Dr. Lowe: Most patients’ fibromyalgia is definitely related to too little thyroid hormone regulation! For those patients, what we call “fibromyalgia” is largely a set of symptoms that develops from too little thyroid hormone regulation. The two essential symptoms are chronic widespread pain and abnormal tenderness. However, the so-called “associated fibromyalgia symptoms”[1,2] are each classic hypothyroid symptoms.

Some patients’ inadequate thyroid hormone regulation occurs because of they have thyroid hormone deficiencies; for others, it occurs because of they have partial cellular resistance to thyroid hormone. In either case, the predominant symptoms can be widespread pain and tenderness. However, many fibromyalgia patients’ symptoms are worsened by lifestyle factors such as nutritional deficiencies and a pro-inflammatory diet, and various prescription drugs.

The “more sophisticated, discerning” tests you ask about are for the most part not laboratory tests, although for some patients, various lab tests can be helpful. But the conventional laboratory thyroid function tests (TSH, free T3, and free T4) are largely useless unless one or more of the levels is way out of range.
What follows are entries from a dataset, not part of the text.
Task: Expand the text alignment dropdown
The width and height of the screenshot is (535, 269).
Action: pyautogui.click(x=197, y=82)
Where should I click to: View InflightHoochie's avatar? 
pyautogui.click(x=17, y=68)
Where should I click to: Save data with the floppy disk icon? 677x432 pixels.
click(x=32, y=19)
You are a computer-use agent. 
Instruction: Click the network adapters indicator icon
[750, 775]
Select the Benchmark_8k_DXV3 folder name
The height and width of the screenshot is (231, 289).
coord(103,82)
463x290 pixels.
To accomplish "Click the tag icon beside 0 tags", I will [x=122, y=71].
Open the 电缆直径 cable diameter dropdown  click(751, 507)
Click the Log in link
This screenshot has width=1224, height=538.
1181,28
The important points are these: In-range TSH, free T3, and free T4 levels simply cannot logically rule out that a patient needs thyroid hormone therapy. And when a patient is undergoing thyroid hormone therapy, these test levels are not accurate gauges of the effectiveness of the therapy.
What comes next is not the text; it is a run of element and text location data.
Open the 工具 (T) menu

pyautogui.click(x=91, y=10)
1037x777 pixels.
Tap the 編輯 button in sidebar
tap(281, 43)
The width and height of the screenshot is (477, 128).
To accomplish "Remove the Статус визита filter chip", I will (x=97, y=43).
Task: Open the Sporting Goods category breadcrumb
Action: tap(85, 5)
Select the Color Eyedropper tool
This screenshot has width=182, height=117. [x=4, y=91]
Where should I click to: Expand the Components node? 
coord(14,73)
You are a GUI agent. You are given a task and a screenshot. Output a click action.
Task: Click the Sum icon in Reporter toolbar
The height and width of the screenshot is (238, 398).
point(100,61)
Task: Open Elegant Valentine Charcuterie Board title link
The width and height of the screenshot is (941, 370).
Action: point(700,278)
You said your thyroid lab tests were within range. Because of that, were I you, I wouldn’t waste time undergoing more of the conventional tests. Instead, I would look for a clinician who’ll listen to me, look at me, physically examine me, and do physiological (such as your Achilles reflex speed and the voltage of your ECG/EKG) and limited, meaningful lab tests.
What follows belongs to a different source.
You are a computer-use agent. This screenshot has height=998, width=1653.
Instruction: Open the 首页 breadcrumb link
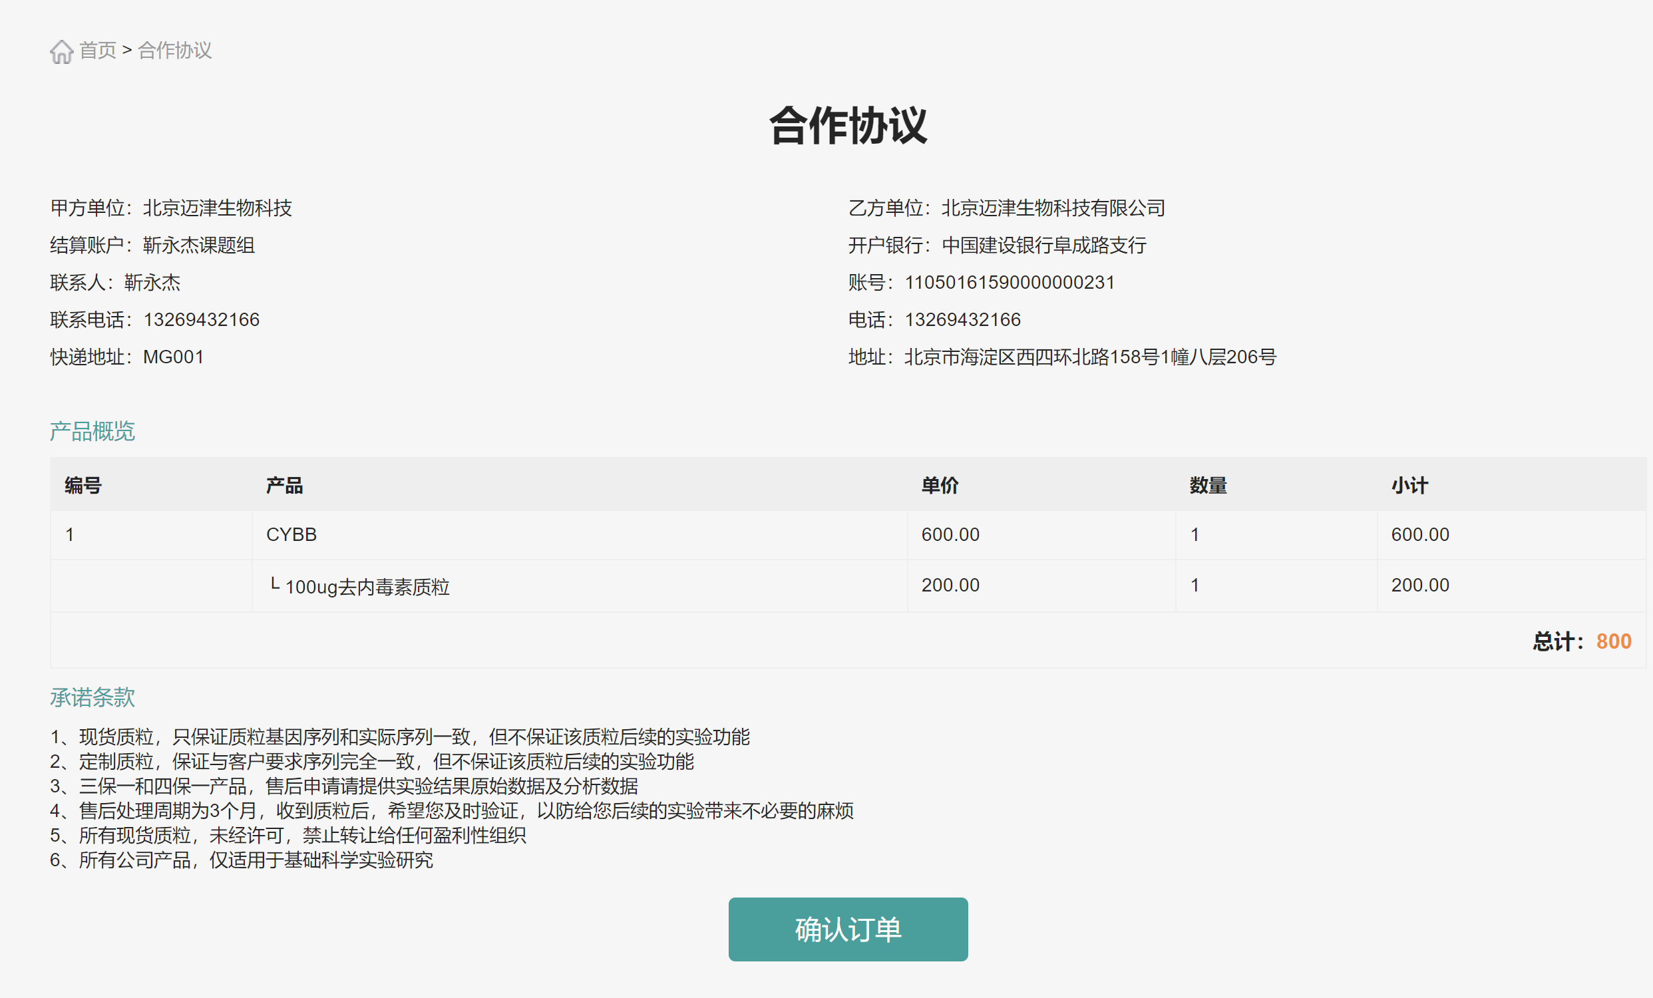[98, 50]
You’ve apparently tried to get an accurate diagnosis from physicians who lack skills at what’s called “pathognomy” (pa  thog’ no mē). This term means the study and knowledge of the symptoms and all other characteristics of a disease. The term comes from the Greek for “skilled in judging disease.”

When you find a competent physician, he or she will practice pathognomy. Years ago, I invented the term “extremist medical technocrat” during an interview with Mary Shomon. What I meant by this term is that most conventional physicians don’t practice pathognomy; instead, they practice a extreme medical technocracy. That is, they focus solely on lab test results, stair into their computers screens rather than you without giving you so much as a glance or permitting you to express yourself. In my view, for a physician to fail to embrace and practice pathognomy is to forsake his or her patients, such as you.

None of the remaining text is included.